[12] O(ur) Problem.

4K 527 41
                                    


'Ruang Konseling.'

Prilly memandangi pintu abu-abu yang tertutup rapat di depan nya. Samar-samar ia mendengar suara perdebatan dari dalam sana. Kening nya mengerut samar, kenapa Ali sampai berani membentak kepala sekolah?

"Kenapa di bawa kesini? Saya udah malas ngurus anak ini."

"Saya-!"

"Diam Ali!" pak Bondan menginstrupsi cowok itu, membuat nya kembali diam.

Pak Brata menatap Ali dengan sorot marah. "Kali ini, dia sudah kelewatan! dia bahkan berani mengajak Prilly, siswi kebanggaan sekolah ini, untuk bolos seharian!"

"Huh?" Ali mengernyit tak terima.

"Tolong jangan bicara, kalau saya belum menyuruh Ali!"

"Saya mengusulkan, drop out saja murid pembawa efek buruk ini, Pak!"

Pak Bondan menyandarkan tubuh nya, di kursi hitam milik nya itu. "Tidak semudah itu pak." well, sebenarnya ia agak tersinggung juga sih.

"Tidak mudah bagaimana?! Dia cuma murid biasa, orang tua nya bukan siapa-siapa di sekolah ini!" pak Brata menggebrak meja terbawa emosi.

"Jangan bicara seperti itu, Pak. Bagaimana kalau orangtua nya mendengar?"

"Orangtua nya tidak ada, lagi pula saya bahkan tidak pernah melihat wujud perwalian anak ini."

Ali menjilat bibirnya yang kering. "Lo ngeliat wali gue tiap hari."

Pak Brata menatap nyalang ke arah nya, "jaga gaya bahasamu! Saya bukan teman kamu, saya guru kamu!"

"Gue peduli?"

"ALIAN!"

Cowok itu menghembuskan nafas nya kasar, "kalau emang mau drop out saya nggak masalah, kok.

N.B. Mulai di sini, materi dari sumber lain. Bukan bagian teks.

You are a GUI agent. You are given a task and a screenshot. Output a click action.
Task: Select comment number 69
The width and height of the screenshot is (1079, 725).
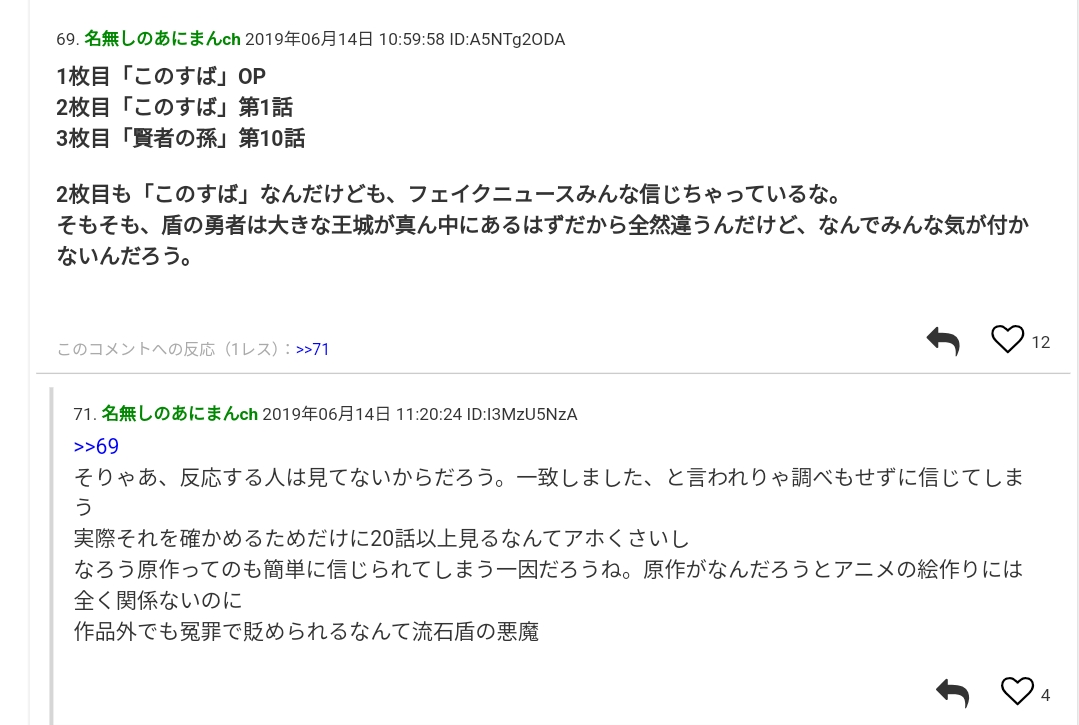point(67,39)
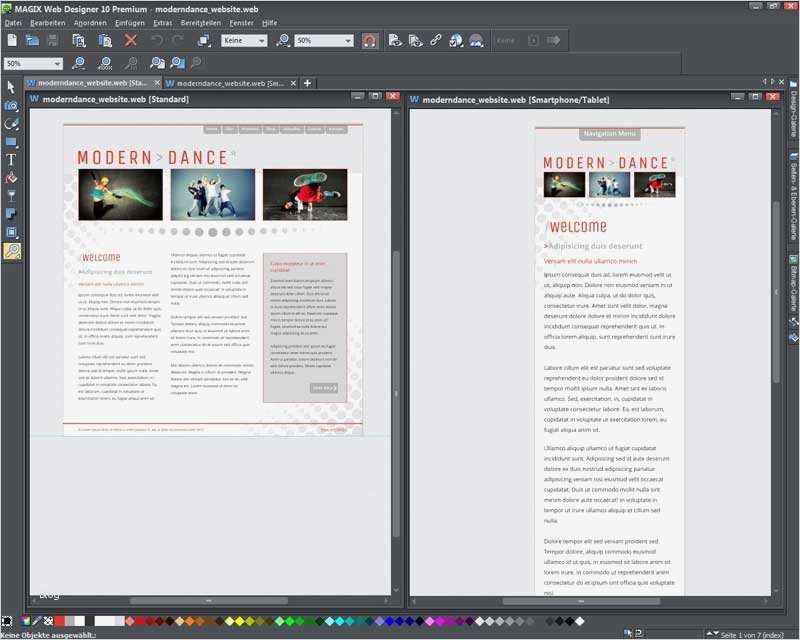800x640 pixels.
Task: Click the Navigation Menu button in smartphone preview
Action: [x=609, y=133]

Lagian, saya bisa cari sekolah lain." atensi nya memandang lurus kepada sang kepala sekolah. "Dan lagi, orangtua saya emang nggak pernah bayar uang sekolah saya."

Yang ditatap pun merasa tersinggung. "jaga sopan santun kamu, walau mereka nggak biayain kehidpan kamu, mereka yang buat kamu bisa ada di Dunia ini!"

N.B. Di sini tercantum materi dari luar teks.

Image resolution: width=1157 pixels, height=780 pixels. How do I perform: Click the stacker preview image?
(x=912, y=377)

"Apa cuma itu tugas orangtua?" Ali menatap tajam pria di hadapannya itu. "melahirkan anak, kemudian menelantarkan nya?"

Brak!

"Jaga bicara kamu!"

"Kenapa anda yang marah?" Ali menunduk, tersenyum culas. "anda 'kan bukan orang tua saya."

Pak Brata berdehem. Dalam hati ia setuju dengan Ali, tapi tidak membenarkan nya juga. Kelakuan anak itu memang mirip seperti iblis, selalu memancing emosi. "Kita bicarakan ini dengan kepala dingin-"

"Kalau begitu drop out saja dia, suruh pak Jaya yang membuat surat nya." Pak Bondan merapihkan jas nya, bersiap-siap untuk pergi.

"Tapi pak-"

"Kenapa? Bukannya tadi anda yang mengusulkan nya?"

"Bapak tidak bisa memutuskan sesuatu dengan emosi," sahut pak Brata mencoba tenang. "kalaupun bapak dan Ali ada masalah pribadi, tolong jangan dibawa ke sekolah-"

"Saya nggak peduli!" hilang sudah keformalan nya, pria dewasa itu memandang Ali dengan tajam. "biar saja dia di drop out, saya mau tau gimana dia bertahan di sekolah lain dengan kelakuan nya yang mirip setan!"

Pak Brata mengerjap kaget. Ini benar pak Bondan, kan? sosok kepala sekolah yang terkenal tenang dan berkepala dingin?

"Saya tunggu surat nya." balasan dari Ali makin membuat guru berkacamata itu memejamkan mata nya stress. Tidak bisakah anak itu memohon, dan berjanji untuk tidak mengulangi nya lagi? Seperti anak normal pada umumnya.

Ali beranjak dari kursi nya, hendak pergi dari ruangan yang mirip seperti neraka itu, sebelum suara pak Brata menahannya.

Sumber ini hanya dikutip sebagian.